--- START ---

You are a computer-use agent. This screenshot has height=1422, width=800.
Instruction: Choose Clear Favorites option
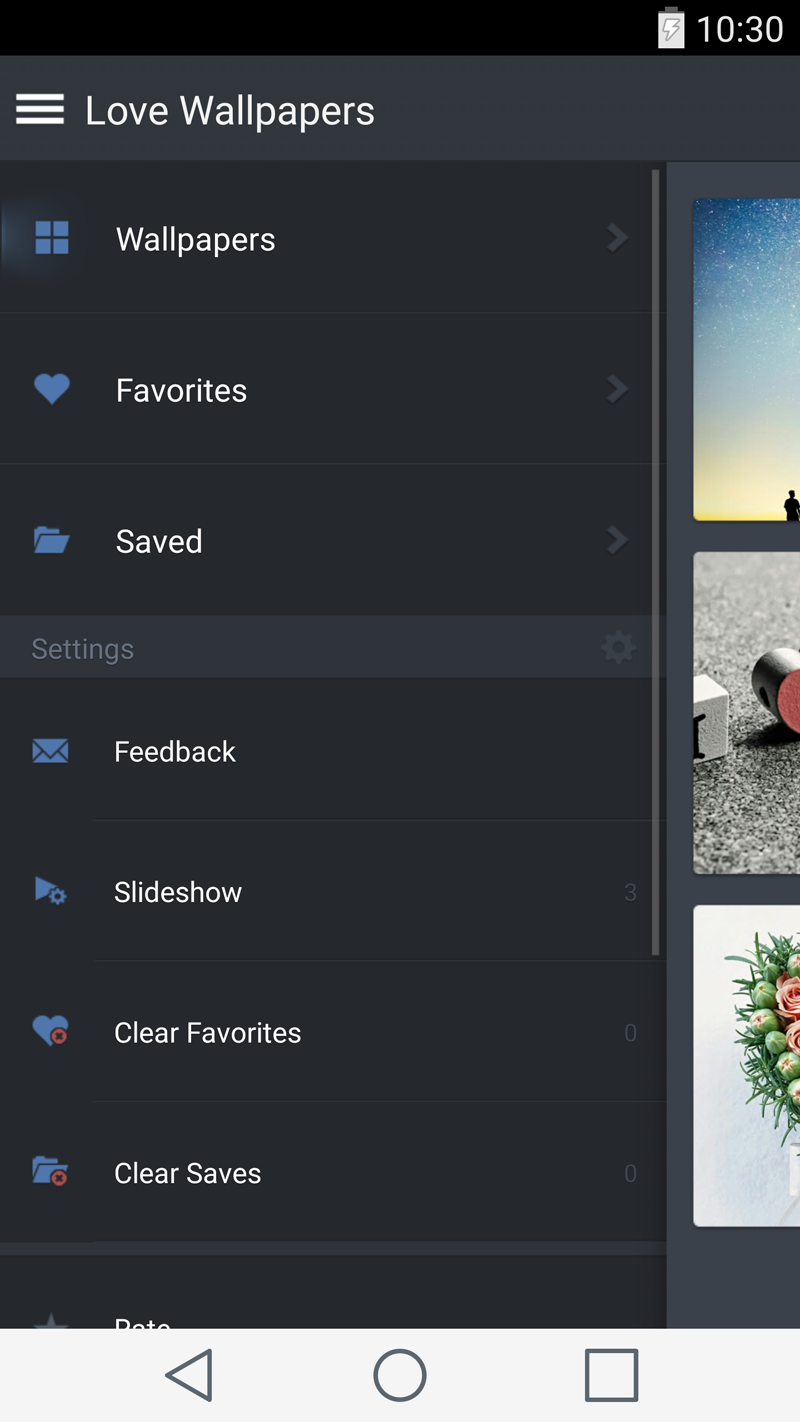(208, 1033)
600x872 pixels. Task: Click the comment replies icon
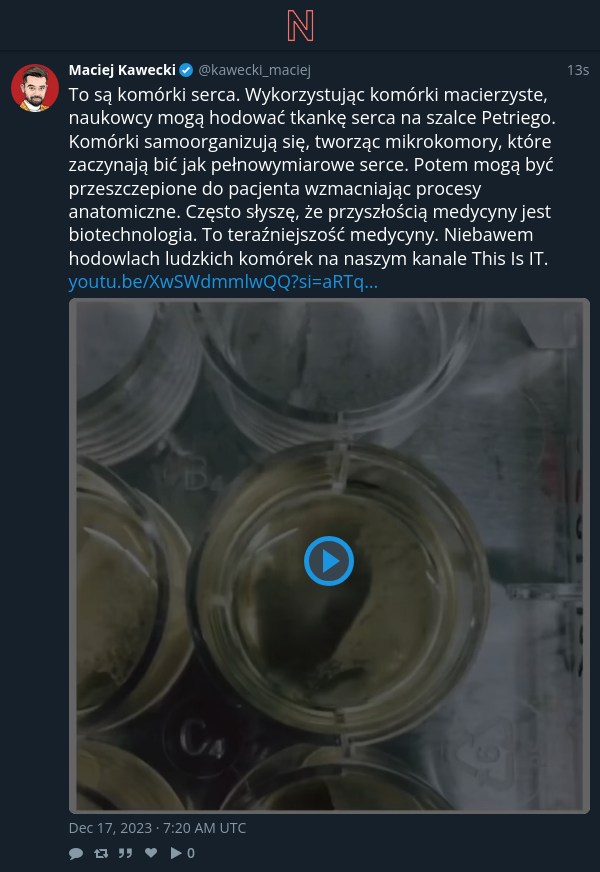click(76, 853)
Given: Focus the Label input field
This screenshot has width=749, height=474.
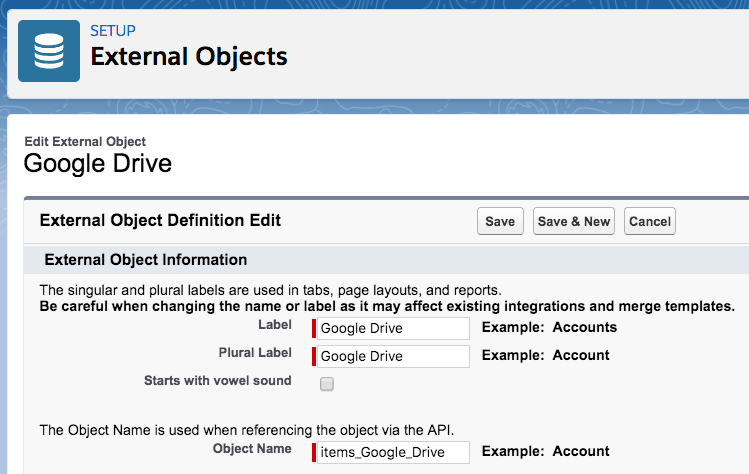Looking at the screenshot, I should 393,328.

--- END ---

PROBLEM STATEMENT
Every entry in the listing is to be duplicated precisely, except for its pictures.

EXERCISE ANSWER
You are a computer-use agent. This screenshot has height=1422, width=800.
Instruction: Choose Clear Favorites option
(208, 1033)
600x872 pixels. Task: Click the comment replies icon
click(76, 853)
Given: Focus the Label input field
This screenshot has width=749, height=474.
Looking at the screenshot, I should 393,328.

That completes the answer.